I shifted my rag bundle to the crook of my left arm and extended my right to shake his hand. His grip was firm and strong. “It’s a santo,” I said. “It says ‘San Cirilio’ on the bottom.”
“Aha!”
“You know about San Cirilio?”
“A little something. A little something. Put it over here.” He gestured toward a table and moved some books aside to make room.
I set the bundle down and began to unwrap it.
Professor Mason pulled eagerly at the rags, as if he couldn’t wait. When the carving was exposed, he reached into his shirt pocket and pulled out some spectacles and put them on. He picked up the santo and began to examine it from all angles.
“Uh-huh. Uh-huh. Oh, yes, yes. Yes.”
I waited patiently, but he said nothing more.
Finally he set the carving down and looked at me. “Have you been in contact with a witch?”
I laughed, nervously. “A witch?”
He didn’t seem amused. He tilted his head to one side and removed his glasses. “Has someone cast a spell on you?”

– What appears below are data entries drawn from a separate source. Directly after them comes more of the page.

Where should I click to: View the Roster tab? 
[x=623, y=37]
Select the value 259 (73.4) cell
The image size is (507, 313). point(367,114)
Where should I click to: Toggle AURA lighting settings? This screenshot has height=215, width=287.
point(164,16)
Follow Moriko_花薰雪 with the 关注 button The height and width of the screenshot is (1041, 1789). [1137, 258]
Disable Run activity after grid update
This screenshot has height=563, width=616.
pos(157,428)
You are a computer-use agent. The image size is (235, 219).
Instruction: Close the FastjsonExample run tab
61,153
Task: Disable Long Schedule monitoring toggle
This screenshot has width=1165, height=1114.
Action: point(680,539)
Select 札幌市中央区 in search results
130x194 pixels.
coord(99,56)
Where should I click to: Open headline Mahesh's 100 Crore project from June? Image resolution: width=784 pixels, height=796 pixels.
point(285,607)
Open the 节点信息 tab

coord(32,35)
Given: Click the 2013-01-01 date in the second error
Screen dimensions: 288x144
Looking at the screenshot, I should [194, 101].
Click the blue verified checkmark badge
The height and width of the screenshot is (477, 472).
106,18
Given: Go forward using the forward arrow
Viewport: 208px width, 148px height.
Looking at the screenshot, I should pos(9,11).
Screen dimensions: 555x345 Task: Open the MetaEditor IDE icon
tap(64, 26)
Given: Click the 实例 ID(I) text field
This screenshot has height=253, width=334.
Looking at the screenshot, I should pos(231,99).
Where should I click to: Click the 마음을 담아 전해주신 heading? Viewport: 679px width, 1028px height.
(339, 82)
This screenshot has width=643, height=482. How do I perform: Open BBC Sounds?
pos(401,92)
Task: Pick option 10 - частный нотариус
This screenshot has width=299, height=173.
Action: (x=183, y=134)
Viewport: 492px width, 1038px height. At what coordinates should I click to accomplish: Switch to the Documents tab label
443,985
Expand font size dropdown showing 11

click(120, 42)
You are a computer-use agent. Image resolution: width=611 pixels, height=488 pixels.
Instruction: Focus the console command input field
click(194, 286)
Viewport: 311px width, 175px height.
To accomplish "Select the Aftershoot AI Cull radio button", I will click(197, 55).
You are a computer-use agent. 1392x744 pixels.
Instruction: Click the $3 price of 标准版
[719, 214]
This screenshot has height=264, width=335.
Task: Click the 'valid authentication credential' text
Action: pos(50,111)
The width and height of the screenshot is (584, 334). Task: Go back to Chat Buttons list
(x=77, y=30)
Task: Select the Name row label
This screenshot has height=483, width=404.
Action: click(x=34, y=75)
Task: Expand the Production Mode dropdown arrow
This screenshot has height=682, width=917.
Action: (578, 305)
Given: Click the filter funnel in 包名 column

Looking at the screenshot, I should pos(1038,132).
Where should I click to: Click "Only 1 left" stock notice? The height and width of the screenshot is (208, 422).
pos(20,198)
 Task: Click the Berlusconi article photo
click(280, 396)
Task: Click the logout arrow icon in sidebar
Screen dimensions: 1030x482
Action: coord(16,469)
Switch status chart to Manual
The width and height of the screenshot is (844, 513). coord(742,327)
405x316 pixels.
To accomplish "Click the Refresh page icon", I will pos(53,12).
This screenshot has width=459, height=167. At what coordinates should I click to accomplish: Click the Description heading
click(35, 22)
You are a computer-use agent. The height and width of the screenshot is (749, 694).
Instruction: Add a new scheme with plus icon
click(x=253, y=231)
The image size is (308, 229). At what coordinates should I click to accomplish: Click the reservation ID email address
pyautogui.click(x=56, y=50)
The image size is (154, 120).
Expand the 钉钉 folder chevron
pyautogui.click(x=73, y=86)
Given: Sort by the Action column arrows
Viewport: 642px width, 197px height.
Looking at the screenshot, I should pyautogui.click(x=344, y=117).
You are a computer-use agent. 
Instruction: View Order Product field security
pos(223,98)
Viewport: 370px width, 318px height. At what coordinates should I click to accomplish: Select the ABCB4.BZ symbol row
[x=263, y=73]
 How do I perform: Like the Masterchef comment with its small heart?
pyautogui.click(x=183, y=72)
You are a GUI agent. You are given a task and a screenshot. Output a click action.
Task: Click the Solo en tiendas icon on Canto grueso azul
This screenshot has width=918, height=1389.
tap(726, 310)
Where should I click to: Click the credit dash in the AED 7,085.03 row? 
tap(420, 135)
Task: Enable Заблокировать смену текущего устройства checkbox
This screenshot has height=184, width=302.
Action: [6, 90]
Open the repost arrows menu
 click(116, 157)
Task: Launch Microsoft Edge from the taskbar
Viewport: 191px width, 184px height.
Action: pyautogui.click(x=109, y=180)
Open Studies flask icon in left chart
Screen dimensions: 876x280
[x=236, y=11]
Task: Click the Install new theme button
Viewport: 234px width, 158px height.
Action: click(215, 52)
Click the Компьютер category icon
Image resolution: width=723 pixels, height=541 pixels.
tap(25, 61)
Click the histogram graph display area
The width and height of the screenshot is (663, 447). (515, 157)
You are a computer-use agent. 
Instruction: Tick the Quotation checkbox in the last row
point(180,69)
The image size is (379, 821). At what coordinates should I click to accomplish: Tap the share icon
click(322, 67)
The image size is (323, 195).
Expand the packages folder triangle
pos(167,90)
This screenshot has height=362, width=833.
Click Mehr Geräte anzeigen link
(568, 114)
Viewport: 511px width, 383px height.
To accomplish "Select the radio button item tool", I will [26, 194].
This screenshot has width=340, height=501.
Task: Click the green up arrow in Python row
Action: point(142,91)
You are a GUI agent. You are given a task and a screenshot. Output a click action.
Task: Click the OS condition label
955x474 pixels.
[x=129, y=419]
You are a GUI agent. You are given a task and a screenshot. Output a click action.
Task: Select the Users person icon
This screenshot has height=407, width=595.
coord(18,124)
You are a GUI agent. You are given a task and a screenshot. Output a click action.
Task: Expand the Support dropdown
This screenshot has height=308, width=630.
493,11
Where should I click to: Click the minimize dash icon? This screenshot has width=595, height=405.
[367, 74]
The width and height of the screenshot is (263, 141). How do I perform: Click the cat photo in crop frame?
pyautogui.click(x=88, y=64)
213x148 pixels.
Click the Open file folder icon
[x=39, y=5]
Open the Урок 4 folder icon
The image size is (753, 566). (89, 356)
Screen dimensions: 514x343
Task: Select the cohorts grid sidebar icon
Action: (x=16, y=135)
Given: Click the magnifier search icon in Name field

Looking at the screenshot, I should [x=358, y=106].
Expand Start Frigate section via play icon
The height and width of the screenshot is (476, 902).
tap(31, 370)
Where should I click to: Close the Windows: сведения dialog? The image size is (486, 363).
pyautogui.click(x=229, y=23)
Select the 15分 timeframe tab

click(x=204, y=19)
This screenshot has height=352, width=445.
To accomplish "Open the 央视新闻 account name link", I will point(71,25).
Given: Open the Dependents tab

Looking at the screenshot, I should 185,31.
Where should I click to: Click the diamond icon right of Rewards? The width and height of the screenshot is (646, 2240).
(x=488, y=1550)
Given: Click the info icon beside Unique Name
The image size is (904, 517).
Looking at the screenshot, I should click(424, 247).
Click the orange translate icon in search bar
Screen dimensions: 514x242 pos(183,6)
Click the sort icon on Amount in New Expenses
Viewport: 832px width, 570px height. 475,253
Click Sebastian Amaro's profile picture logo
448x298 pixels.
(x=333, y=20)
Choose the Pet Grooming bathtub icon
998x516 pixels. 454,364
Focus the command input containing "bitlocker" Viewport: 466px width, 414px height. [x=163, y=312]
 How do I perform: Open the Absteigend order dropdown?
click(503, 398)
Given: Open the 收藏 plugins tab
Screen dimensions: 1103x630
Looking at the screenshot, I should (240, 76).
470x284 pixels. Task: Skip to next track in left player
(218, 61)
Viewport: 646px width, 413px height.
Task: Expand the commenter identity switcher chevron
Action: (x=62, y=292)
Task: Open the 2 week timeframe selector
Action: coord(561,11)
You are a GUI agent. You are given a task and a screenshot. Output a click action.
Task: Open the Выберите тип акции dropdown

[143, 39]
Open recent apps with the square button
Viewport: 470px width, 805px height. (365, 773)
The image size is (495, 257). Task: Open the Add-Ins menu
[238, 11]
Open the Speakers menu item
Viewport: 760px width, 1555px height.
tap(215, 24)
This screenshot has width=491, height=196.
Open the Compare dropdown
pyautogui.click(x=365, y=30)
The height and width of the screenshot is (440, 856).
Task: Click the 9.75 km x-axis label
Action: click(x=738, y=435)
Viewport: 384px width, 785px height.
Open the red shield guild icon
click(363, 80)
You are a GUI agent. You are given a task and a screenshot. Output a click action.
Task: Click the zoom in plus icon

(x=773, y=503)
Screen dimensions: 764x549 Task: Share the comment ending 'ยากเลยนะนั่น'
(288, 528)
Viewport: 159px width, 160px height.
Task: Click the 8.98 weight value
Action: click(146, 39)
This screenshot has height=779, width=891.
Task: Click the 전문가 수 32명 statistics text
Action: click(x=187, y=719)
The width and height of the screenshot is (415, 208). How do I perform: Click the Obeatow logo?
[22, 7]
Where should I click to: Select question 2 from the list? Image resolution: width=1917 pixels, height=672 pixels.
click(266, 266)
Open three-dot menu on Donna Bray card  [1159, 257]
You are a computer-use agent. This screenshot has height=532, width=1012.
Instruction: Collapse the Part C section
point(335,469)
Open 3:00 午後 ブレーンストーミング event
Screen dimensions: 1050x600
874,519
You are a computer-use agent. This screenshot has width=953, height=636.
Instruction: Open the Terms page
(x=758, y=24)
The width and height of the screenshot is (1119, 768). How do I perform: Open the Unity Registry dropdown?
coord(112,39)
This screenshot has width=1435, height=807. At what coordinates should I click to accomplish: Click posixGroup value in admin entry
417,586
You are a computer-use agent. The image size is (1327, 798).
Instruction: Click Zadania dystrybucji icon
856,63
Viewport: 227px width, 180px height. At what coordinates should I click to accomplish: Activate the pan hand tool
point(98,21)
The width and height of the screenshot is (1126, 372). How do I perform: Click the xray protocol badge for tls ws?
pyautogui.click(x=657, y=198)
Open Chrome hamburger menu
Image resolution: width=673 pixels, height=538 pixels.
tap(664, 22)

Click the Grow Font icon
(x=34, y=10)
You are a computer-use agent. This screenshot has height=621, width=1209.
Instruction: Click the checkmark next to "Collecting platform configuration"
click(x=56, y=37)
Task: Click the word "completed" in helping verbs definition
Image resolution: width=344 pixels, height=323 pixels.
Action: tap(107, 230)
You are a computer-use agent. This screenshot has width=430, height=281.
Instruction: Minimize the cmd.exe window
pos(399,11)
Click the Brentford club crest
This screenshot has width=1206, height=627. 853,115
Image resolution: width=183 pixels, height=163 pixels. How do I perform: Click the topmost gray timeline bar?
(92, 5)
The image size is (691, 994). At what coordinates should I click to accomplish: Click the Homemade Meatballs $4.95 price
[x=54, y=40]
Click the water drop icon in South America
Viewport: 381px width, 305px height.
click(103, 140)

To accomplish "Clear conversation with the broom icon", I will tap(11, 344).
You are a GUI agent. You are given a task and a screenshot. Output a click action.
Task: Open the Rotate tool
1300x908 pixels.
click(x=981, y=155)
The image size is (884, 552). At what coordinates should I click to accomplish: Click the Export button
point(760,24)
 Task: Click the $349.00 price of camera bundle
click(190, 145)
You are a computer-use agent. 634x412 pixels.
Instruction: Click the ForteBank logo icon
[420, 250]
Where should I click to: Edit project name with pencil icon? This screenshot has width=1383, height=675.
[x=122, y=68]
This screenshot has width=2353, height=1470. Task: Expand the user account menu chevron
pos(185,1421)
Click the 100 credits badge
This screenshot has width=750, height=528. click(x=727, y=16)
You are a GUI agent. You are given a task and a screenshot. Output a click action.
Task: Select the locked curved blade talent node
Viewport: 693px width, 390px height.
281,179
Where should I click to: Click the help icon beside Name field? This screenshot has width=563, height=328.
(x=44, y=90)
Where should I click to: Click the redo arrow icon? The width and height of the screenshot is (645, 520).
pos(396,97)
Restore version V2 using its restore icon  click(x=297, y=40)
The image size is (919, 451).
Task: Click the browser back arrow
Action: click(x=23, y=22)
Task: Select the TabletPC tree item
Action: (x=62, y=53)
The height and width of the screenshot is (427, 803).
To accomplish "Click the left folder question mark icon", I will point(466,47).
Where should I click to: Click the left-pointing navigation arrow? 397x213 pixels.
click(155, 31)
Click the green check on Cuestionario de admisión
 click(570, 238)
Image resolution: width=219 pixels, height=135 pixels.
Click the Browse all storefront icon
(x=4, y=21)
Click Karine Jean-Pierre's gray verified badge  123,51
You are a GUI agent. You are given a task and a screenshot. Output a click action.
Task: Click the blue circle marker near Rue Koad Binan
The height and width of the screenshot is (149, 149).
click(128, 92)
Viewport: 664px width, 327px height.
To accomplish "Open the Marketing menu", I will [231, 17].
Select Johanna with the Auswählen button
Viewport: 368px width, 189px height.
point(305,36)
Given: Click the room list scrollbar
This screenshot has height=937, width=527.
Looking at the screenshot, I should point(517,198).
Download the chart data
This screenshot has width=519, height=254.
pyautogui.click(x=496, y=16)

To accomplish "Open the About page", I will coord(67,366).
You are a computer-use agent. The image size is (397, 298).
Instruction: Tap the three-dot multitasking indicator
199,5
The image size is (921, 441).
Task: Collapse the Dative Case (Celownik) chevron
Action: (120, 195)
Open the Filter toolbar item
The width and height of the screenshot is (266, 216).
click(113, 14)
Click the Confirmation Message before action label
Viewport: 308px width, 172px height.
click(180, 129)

I started to laugh again at the absurdity of this, but the laughter died in my throat. It sounded instead as if I had burped. Finally I said, “Why are you asking me this?”
He pointed to my face. “How did you get that?”
I told him about Tecolote, and the vision I’d had at her house, but I was careful not to mention Esperanza by name.
“And this woman, you say she’s a curandera?”
“Yes, that’s what she told me. I don’t think of her as a witch. I mean, I know she can do things, strange things. They also call her a bruja.”
“Well, to some, witch and bruja are one and the same thing. Did she tell you she was a bruja?”
“Yes. And maybe I also heard it from someone else as well. But I know I
heard it from her. And I know for certain that she told me she was a curandera. Why? Do you think she’s the one who left this for me?”
“It’s possible. If she’s only a curandera, though, she cannot help us here.”
“Help us? Help us with what?”
“If someone has put a spell on you, then she is probably just trying to protect you. She could have left San Cirilio for your protection.”
“But why? I mean, what is this carving going to do?”
He took a deep breath as if to gather patience with my ignorance.
“Curanderas cannot afford to dabble in witchcraft, or their patrons will fear them and will not seek them out for curas. Instead, they can offer some protection, but you will have to seek out an arbulario, a true brujo or bruja, a witch who can undo the spell.”
“What spell? You mean the scars?”
“Yes, the scars. And perhaps more than that. Have you been ill?”
“No.”
“Has anything strange been happening?”
Now I laughed out loud. “Everything strange you could imagine. Strange things are the norm for me.”
“Like what?”
I told him of the apparition I’d seen while running on the gorge rim, the pictograph that had vanished from the face of the rock. I told him about the prayer stick, the nachi.
“What do you know about this nachi?” Mason said.
“Nothing. I asked my medicine teacher about it, and she said to wait a few days and she would tell me what to do with it.” I felt a pang of discomfort remembering Momma Anna’s admonitions about the object. Then, reluctantly, I added, “She told me not to tell anyone about it.”
The professor broke into a wide, toothy grin. “Well, you failed that assignment, didn’t you?”
I shrugged.
“Tell me about the nachi.”
I thought about showing it to him—it was outside in my Jeep. But I remembered Momma Anna’s warning that it could hurt someone. I described it to him instead, and he scratched a few words on a little notepad from his shirt pocket. Then he made for one of the bookshelves against the wall. He pulled down a tome and wet his fingers on his tongue, then began riffling through the pages.